ENUNCIADO: No artigo sobre ficção científica, em que universidade Roberto de Sousa Causo faz mestrado em Letras?

TRECHO DO DOCUMENTO:
Um bárbaro que se preze não vem para o chá das cinco

Há alguns anos, caminhos tortos me levaram a dois escritores que me reabriram os olhos cansados: Roberto de Sousa Causo e Fábio Fernandes
01/05/2009

Há alguns anos, caminhos tortos me levaram a dois escritores que me reabriram os olhos cansados: Roberto de Sousa Causo e Fábio Fernandes. A repetição infinita na prosa da corrente principal de nossa literatura já começava a me aborrecer muito, quando os dois me reapresentaram o gênero literário que mais me agradara na adolescência. Causo e Fábio são meus amigos e meus mentores. Eu sabia que a melhor resposta ao artigo publicado na coluna Ruído branco da edição passada só poderia vir de um deles. Por isso, durante um café, convidei Causo (ensaísta e escritor premiado, mestrando em Letras na USP) para comentar e enriquecer meu artigo com outro artigo. A resposta saiu bem melhor do que a encomenda. Um paideuma alternativo, certos fatos esquecidos de nossa história literária, duas ou três provocações, erudição e bom senso é o que os leitores encontrarão no texto a seguir.

Roberto de Sousa CausoHá cerca de dez anos, convoquei os bárbaros da ficção científica para comparecerem, armados com seus machados de batalha, aos portões do pequeno Império das Letras Tupinquins. Mas eles não vieram.

O que descobri então é que um guerreiro só não faz uma invasão bárbara. É apenas um berserker, que na mitologia nórdica é o guerreiro enlouquecido pela guerra, que vive apenas para lutar e às vezes nem distingue entre amigos e inimigos. No máximo, o que o berserker faz é mostrar que a guerra existe e nos cobra um preço.

MATERIAL COLETADO:
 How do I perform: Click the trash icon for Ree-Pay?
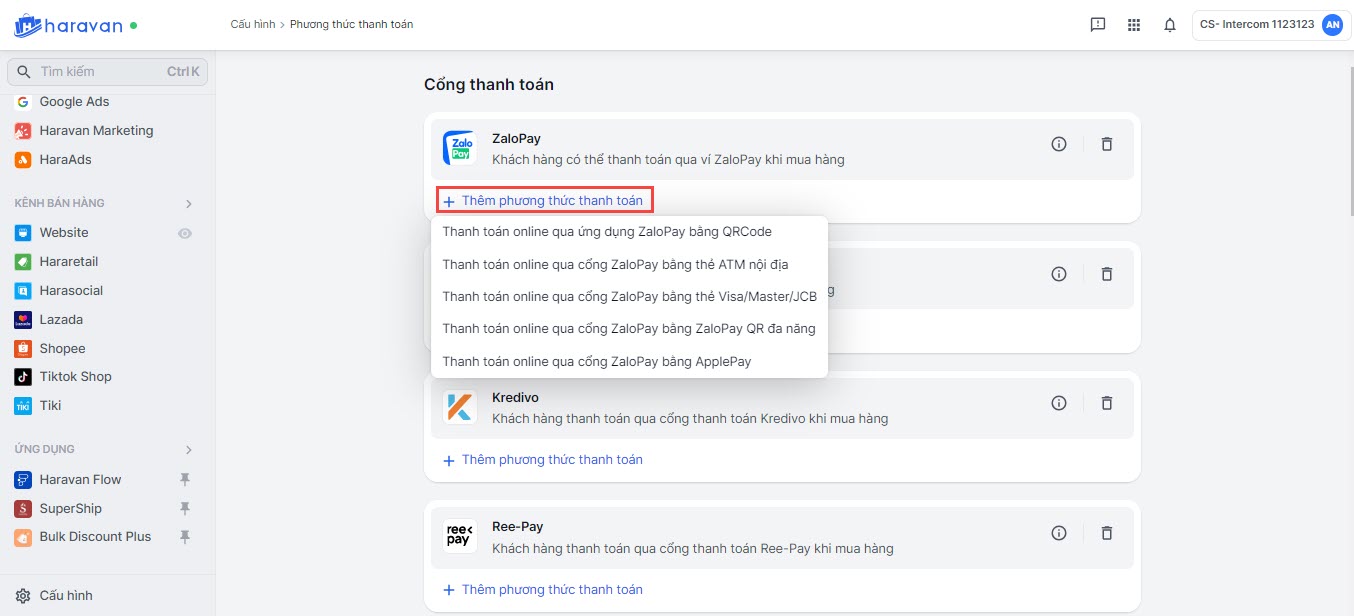[x=1106, y=533]
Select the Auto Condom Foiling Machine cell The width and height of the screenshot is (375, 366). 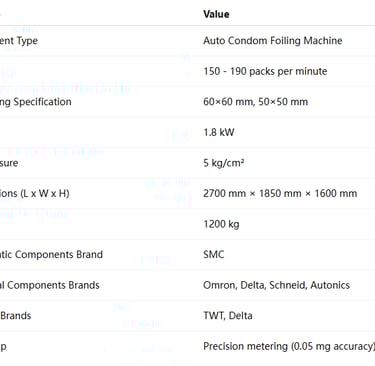pyautogui.click(x=273, y=41)
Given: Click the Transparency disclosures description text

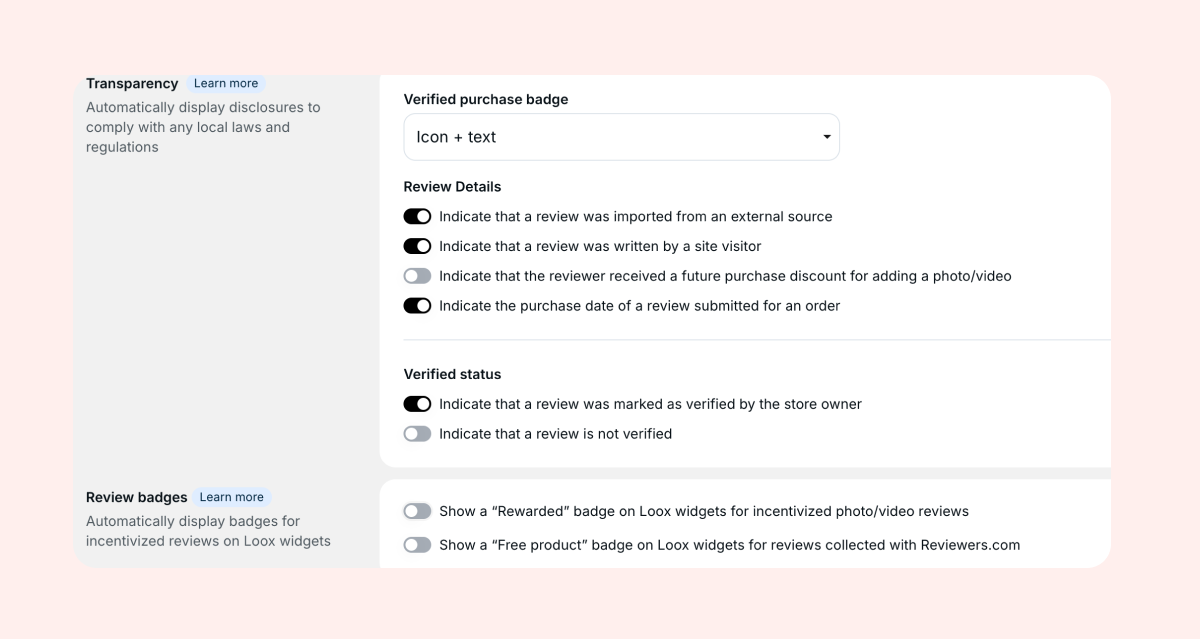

RESOLUÇÃO: Na USP.